Warning: This is very long post!!!(for me at least)
Anytime you make changes to a build after you're well along in the construction, you're subject to create problems and that's just what happened here. I do want to add that I'm not an engineer and this is just a long story about what I did to my car. I'm not going to tell you this is what you should do (only you can decide that).
I started this build with GM metric disc brakes on the front and S-10 drum brakes on the rear. Since these components were designed to work together by GM, they would have been a pretty good setup. The problem cropped up when I swapped the repro 39 Lincoln drum brakes on the front.
Now I had huge relatively low pressure 12" brakes designed to stop 2+ tons of Lincoln (with no booster) on the front and 9 1/2" brakes on the rear designed to work in a high pressure boosted disc brake system. The front wheel cylinders were 1 1/8" bore, the rears were 3/4" bore and the master cylinder was 1" bore. Throw in a pretty good difference in rubber size and it was obvious that I had a bad mismatch. I figured that with the boosted master cylinder and self-energizing drums front and rear, the brakes were going to be overly sensitive and the fronts were going to be locked up before the rears ever got enough line pressure to do anything meaningful.
My first thought was to swap to bigger drums on the rear. That would have easily solved the brake mismatch issue, but would have added a lot of unsprung weight to an already heavy rearend. T's don't have a good sprung/unsprung weight ratio anyhow and I didn't want to make it worse by adding more weight. Besides, the S-10 drums and other parts I had were in perfect shape. All I really needed were new wheel cylinders. So, I looked at other options.
I decided to do a little research on drum brake systems from back when they were pretty much the only game in town to see how they were setup from the factory. The NAPA website lists the bore sizes of brake parts, so I spent some time checking out brake specs for several cars and trucks from the 50's and 60's. I did notice a pattern (sort of) in the sizes of parts. I say "sort of" because there are always exceptions. The front wheel cylinders and master cylinders were generally the same or nearly the same bore. Manual brakes had slightly larger wheel cylinders on the front, while power brakes got pretty much the same size as the master. The rear cylinders were about 20% smaller (by area) on trucks and 10-15% smaller on cars.
Using my research as a guide, I looked for a better combination of parts. Since my master cylinder is 1" bore and has a booster, I looked for some 1" bore wheel cylinders for the front. A late 60's Buick 225 has 12" brakes (turns out that didn't really matter) and 1" wheel cylinders on the rear that matched the castings and port locations of the Lincoln brakes I was using. They were a direct bolt-in replacement and brought me in line with my research.
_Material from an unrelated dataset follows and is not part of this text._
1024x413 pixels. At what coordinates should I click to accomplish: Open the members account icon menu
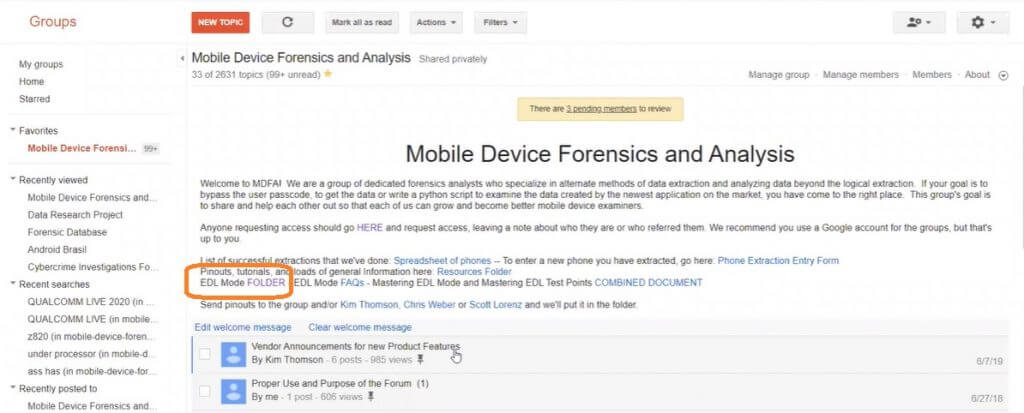[x=918, y=22]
The rear wasn't quite as easy, though. The rear cylinders are of a much later design than the fronts and had a unique setup. The pistons and the extensions that push on the shoes are one piece. The only wheel cylinders I could find that were larger and had those pistons were from a 90's model Astro van. They were 7/8" bore. That's still almost 30% smaller than the fronts. It was time to go to plan B.
I found that an early 80's Caprice had 15/16" bores, the same port layout and bolt spacing, but of course the pistons were wrong and the machined locating boss was 1/8" too big. Hey, that's no problem since I have a lathe and I'm not afraid to use it!
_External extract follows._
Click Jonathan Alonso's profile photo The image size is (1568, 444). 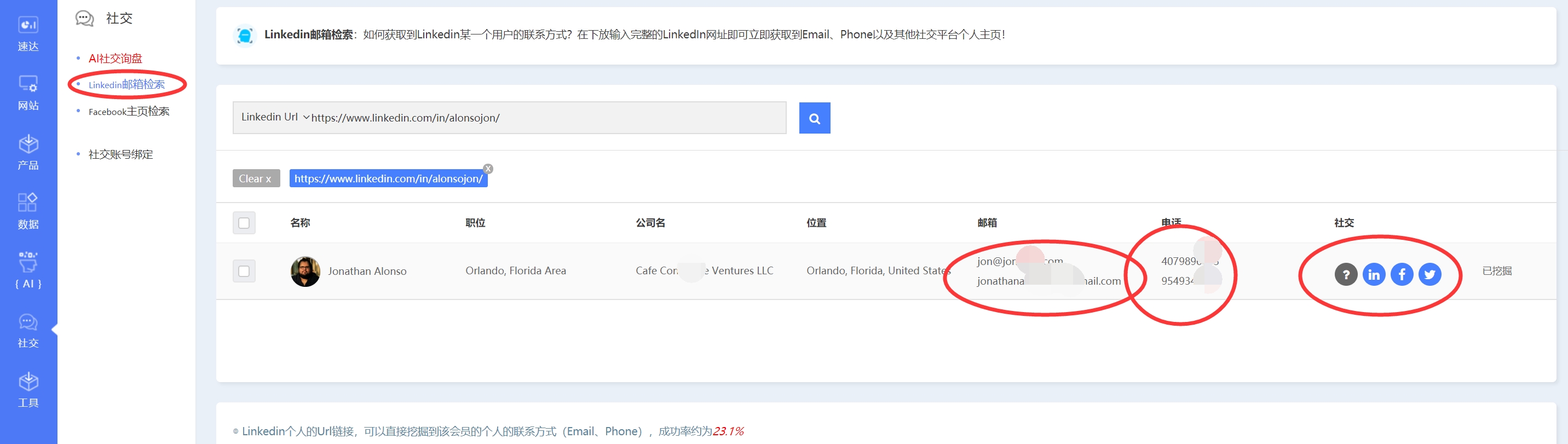coord(305,271)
I fabbed up some new steel pistons with the correct shape and size. I also turned the wheel cylinder boss down and pushed the shoulder back to get the center line of the bore back where it needed to be.
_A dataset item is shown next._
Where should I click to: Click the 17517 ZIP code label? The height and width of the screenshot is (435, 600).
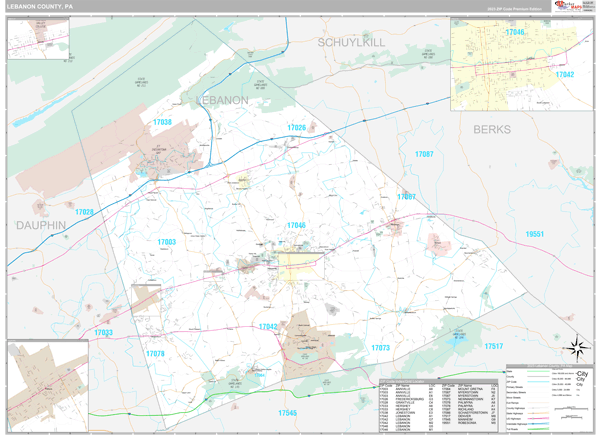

These new cylinders are 19% smaller than the fronts and that's a lot closer to my research. Not as good as I had hoped, but in the ballpark. The next size up would be 1", but I don't want to worry about locking up the rear wheels first on slick roads (or dry roads for that matter).
I could have left the 1 1/8" cylinders in the front and went with 1" cylinders in the rear (modified 85 Chevy truck), but I would have had to change the master cylinder to a 1 1/8" unit. That would have given me a 14% difference, but the master cylinder costs more than the wheel cylinders.
I'm going to leave it as it is for now and see how it works. I can always make changes later. Since the new rear cylinders have an area that is 36% larger than the old units, there's no doubt that these mods will improve the effectiveness of the rear brakes. The smaller front cylinders should make the front brakes less sensitive. The only problem will be if I created a premature lockup problem in the rear (that won't be good!). I'm not overly concerned about that because the difference in drum and tire sizes still has the rear brakes at a disadvantage. Time and testing will tell, but I'm moving on to other parts of this project for now.
Top cylinder is the stock Caprice unit, bottom is the stock S-10 and the middle one is my new hybrid.
Just a little action shot of the lathe work.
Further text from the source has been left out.